Nous heurtons souvent des idées faites ou couramment admises dans les milieux révolutionnaires qui nous sont les plus proches, et aux yeux de nombre de ceux qui se contentent des explications et des raisonnements généralement répandus, nous sommes parfois suspects de déviationnisme.
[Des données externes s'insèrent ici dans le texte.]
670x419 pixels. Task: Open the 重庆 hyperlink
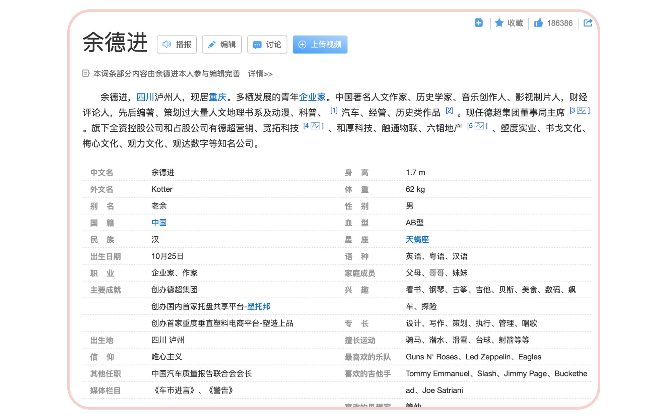(218, 97)
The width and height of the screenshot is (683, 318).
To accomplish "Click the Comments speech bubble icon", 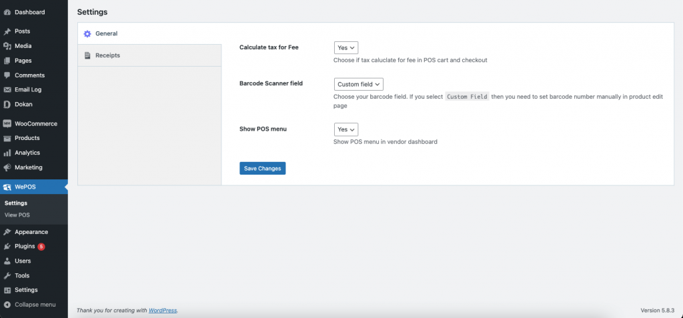I will tap(7, 75).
Mais cela ne nous empêche pas de continuer à juger les choses en toute indépendance de pensée, en nous efforçant de toujours mieux les connaître.
Car les choses, quelles qu’elles soient, ne sont simples que quand on ne les approfondit pas ; et, fatalement, nous sommes en désaccord avec les explications superficielles, même si celles-ci paraissent profondes pour ceux qui n’y connaissent rien.
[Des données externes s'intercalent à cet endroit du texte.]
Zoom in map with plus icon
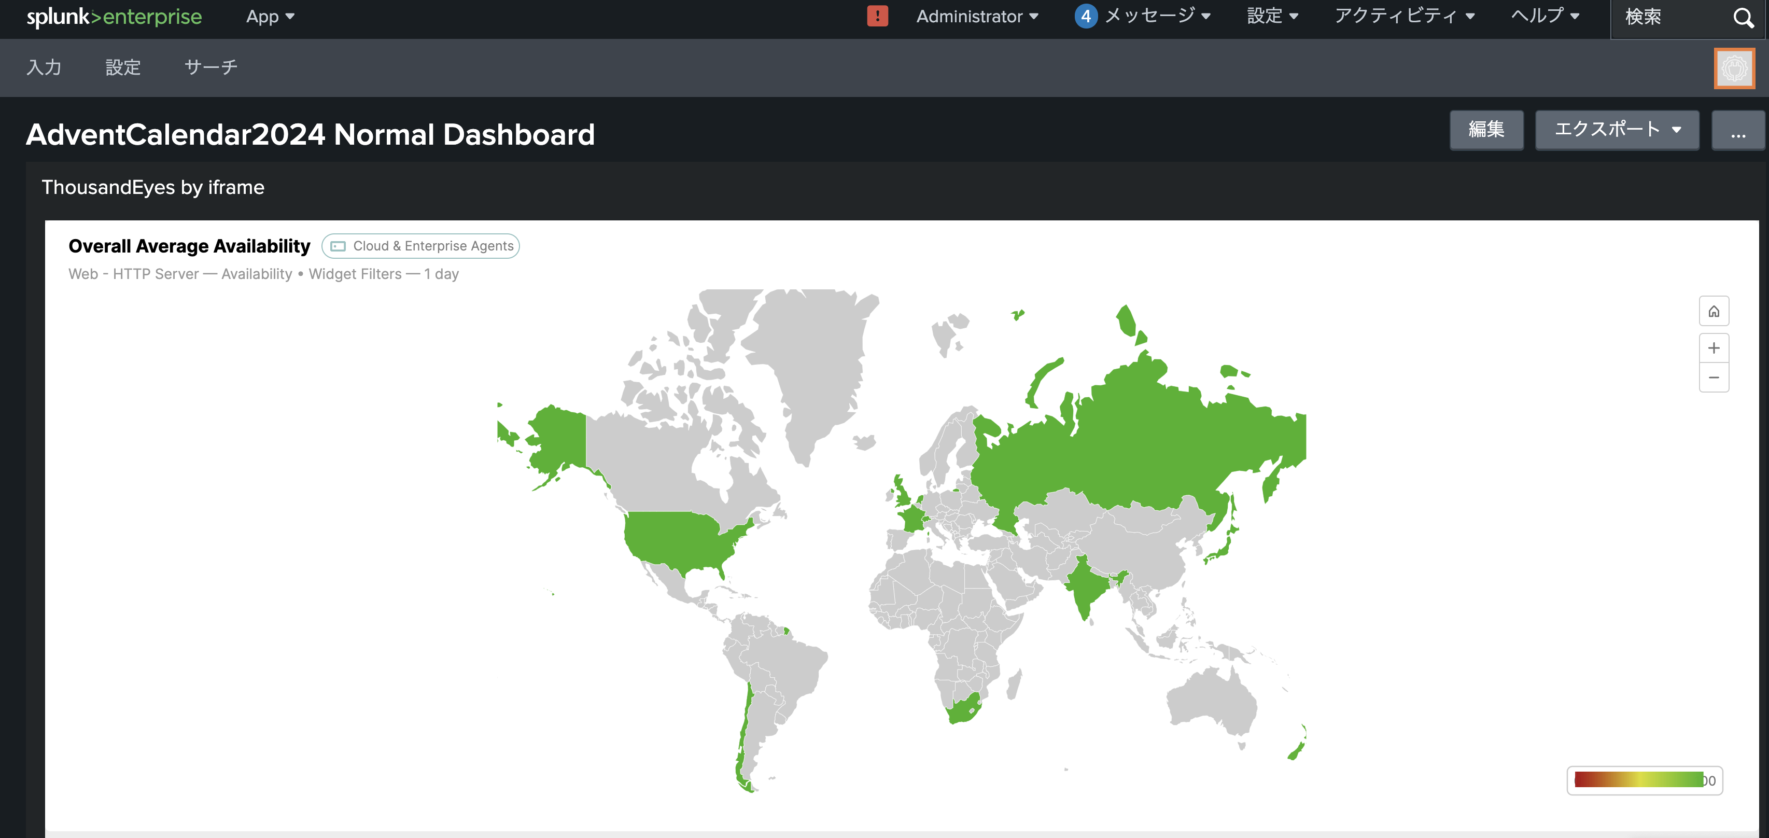1769x838 pixels. [1713, 348]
Par exemple, les problèmes d’Amérique centrale et du Sud, dont nous nous sommes occupés, et continuerons de nous occuper, ne peuvent s’expliquer, pour qui a vécu dans ces régions et suivi pas à pas leur évolution, par l’influence de l’impérialisme nord-américain, tarte à la crème de ceux qui ignorent tout de l’histoire humaine, économique et politique, des traditions, des mœurs, des conflits raciaux, des structures traditionnelles, des castes et des couches sociales enracinées dans les différentes nations de cette partie du monde. La grande propriété agraire, la pratique généralisée de l’usure, la bureaucratie pullulante, le militarisme, les luttes des partis, l’absence de civilité, l’amoralité et l’immoralité qui sévissent depuis des siècles sont les causes premières et dominantes de la situation des populations pauvres, et avec ou sans impérialisme nord-américain le sort de celles-ci serait ce qu’il est. À tel point qu’un journaliste anarchiste, de toute sa vie, écrivait dernièrement dans le Monde, devant les luttes acharnées et stérilisantes des partis et des syndicats, que la seule perspective d’organisation et de structuration de la Bolivie ne semblait être possible que par l’armée. Cela nous semble monstrueux, et pourtant…
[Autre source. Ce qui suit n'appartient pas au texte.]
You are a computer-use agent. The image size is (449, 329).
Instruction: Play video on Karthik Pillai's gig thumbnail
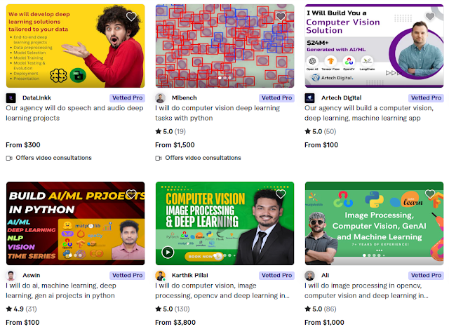click(168, 253)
Autre problème : celui de l’Algérie. On sait que nous n’avons jamais été emballés par le nationalisme algérien. Une des raisons était l’impossibilité, dans les conditions hier prévisibles, pour l’Algérie de se suffire à elle-même. Si le régime tient jusqu’à maintenant, c’est grâce à l’aide nord-américaine qui maintient physiquement 2.500.000 personnes, à celle de sociétés protestantes qui en maintiennent environ six cent mille et aux copieux subsides accordés par le général de Gaulle. Sinon, tout se serait déjà écroulé.
Autre problème encore. Luce Ottié montre dans l’article que nous publions que l’État n’est pas, fatalement, l’instrument des trusts ; qu’au contraire, il les combat souvent, principalement aux U.S.A. Cela aussi tranche avec les affirmations catégoriques, les articles de foi obligatoires auxquels nous sommes habitués.
On pourrait ajouter d’autres exemples. La place nous manque. L’essentiel est que, toujours animés par une inflexible volonté de vérité, nous n’acceptons pas les explications simplistes, paresseuses et fausses, périmées, les mensonges partisans et les tabous théoriques. Si tous les révolutionnaires agissaient ainsi, ils éviteraient bien des déductions et des positions fausses qui ne mènent qu’à des défaites.